A California police officer had already shot three people on the job before he was caught on video for beating up a suspect.
The Los Angeles Police Department (LAPD) released a statement this week about the use-of-force incident which occurred on April 27. According to the statement, Officer Frank A. Hernandez and another officer responded to a trespassing call in the Hollenbeck area. The officers asked the suspected trespasser to leave the property.
A bystander’s video shows the suspect standing with his hands behind his back just before Hernandez mercilessly beats him.
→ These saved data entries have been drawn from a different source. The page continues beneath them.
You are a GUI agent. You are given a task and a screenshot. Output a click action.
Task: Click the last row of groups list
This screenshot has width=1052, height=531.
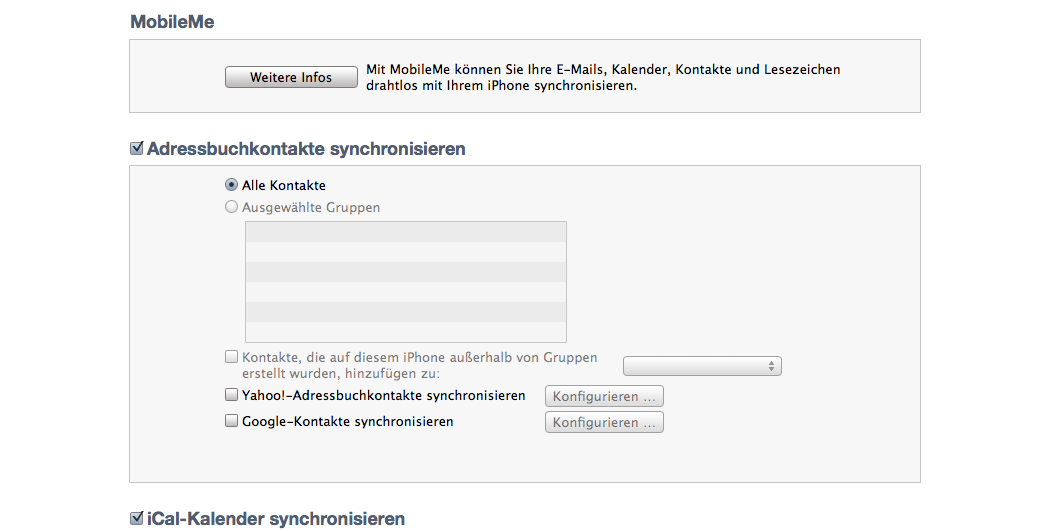406,332
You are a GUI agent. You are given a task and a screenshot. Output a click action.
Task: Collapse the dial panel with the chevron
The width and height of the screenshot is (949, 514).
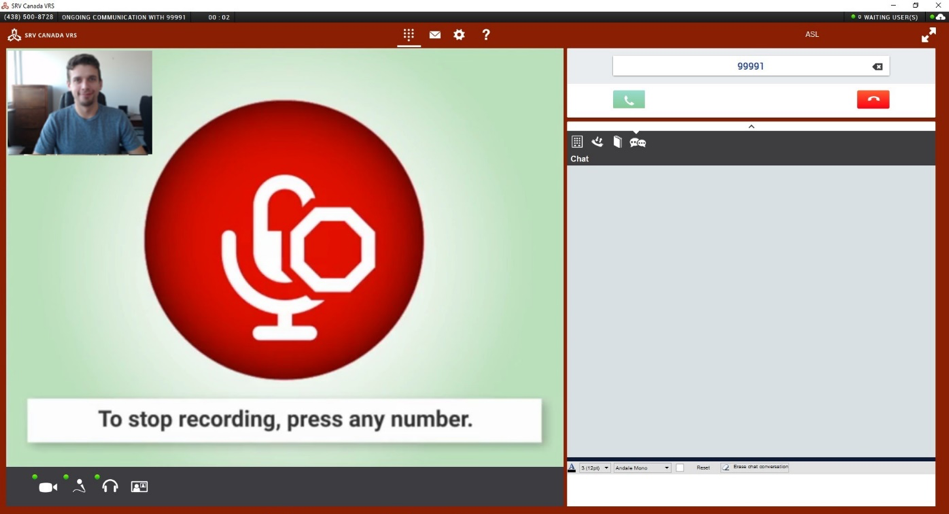(751, 127)
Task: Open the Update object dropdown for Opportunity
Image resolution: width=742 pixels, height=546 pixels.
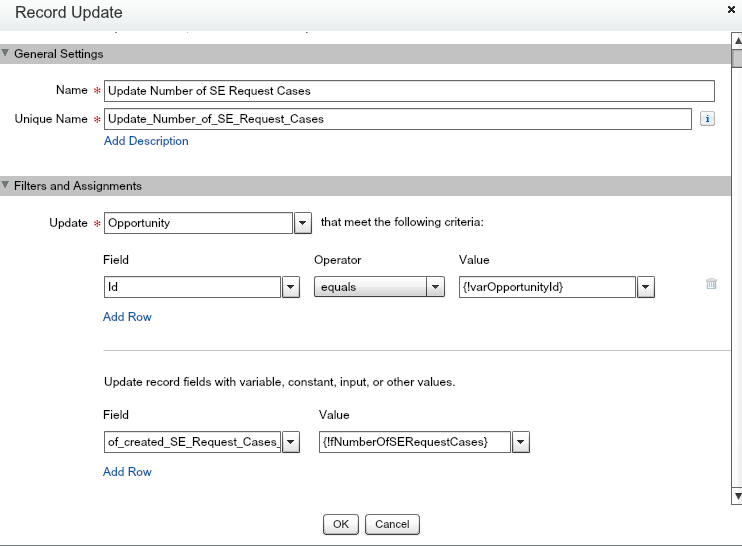Action: point(303,223)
CAUGHT ON VIDEO… LAPD Hollenbeck Division officer throws flurry of punches at a man detained by police. The incident prompted an internal investigation against the officer for misconduct and excessive use of force. FULL VIDEO and story here: https://t.co/JWBbxpnzX8 pic.twitter.com/HWONTUErqU
— FOX 11 Los Angeles (@FOXLA) May 5, 2020
The suspect sustained “abrasions to his head and face” while Hernandez received injuries to his hand.
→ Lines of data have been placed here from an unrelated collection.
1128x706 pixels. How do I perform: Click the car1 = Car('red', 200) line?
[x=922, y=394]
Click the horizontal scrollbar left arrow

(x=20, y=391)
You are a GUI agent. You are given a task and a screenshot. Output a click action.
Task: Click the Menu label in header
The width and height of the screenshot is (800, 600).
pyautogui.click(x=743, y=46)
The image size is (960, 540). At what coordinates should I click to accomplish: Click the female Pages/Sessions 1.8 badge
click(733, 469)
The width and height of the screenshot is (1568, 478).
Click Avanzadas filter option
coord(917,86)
An internal affairs group for the police department is now investigating the incident and Hernandez was “assigned home.”
LAPD Chief Michel Moore released his own statement on Tuesday, saying the incident was “clearly not consistent with the core values of the Los Angeles Police Department.”
For Hernandez, however, the incident is but another mark in his record. Hernandez has been involved in not one, not two, but three shootings on the job.
The Los Angeles Times reports that the first shooting occurred in 1999 when Hernandez shot a robbery suspect.
The second occurred in 2008. Hernandez was pursuing a suspect who threatened officers with a firearm when he crossed paths with Joseph Wolf, who had nothing to do with the incident. Hernandez yelled at Wolf to stop. When he attempted to return to his home, since he was a bystander, Hernandez shot him in the leg. Wolf was charged with assault with a deadly weapon, but the only weapons found in his residence were two plastic toy guns. Wolf later accused the LAPD of fabricating charges, which were eventually dropped, to cover up the mistake.
The most recent shooting occurred in 2010. Manuel Jaminez Xum, a day laborer from Guatemala, was reportedly wielding a knife while drunk and threatening two women in the area. Officers ordered him to put the weapon down in English and Spanish. Hernandez shot him twice after he allegedly lunged towards him. Activists protested the shooting because they said Jaminez spoke K’iche’, an indigenous Guatemalan language, and could not have possibly understood the commands.
As for repercussions, the Los Angeles County District Attorney’s Office found each shooting justified. If Hernandez’s recent behavior is truly inconsistent with the LAPD’s values, as Moore stated, then the department ought to make sure he finally faces real consequences for his recurrent use of excessive force.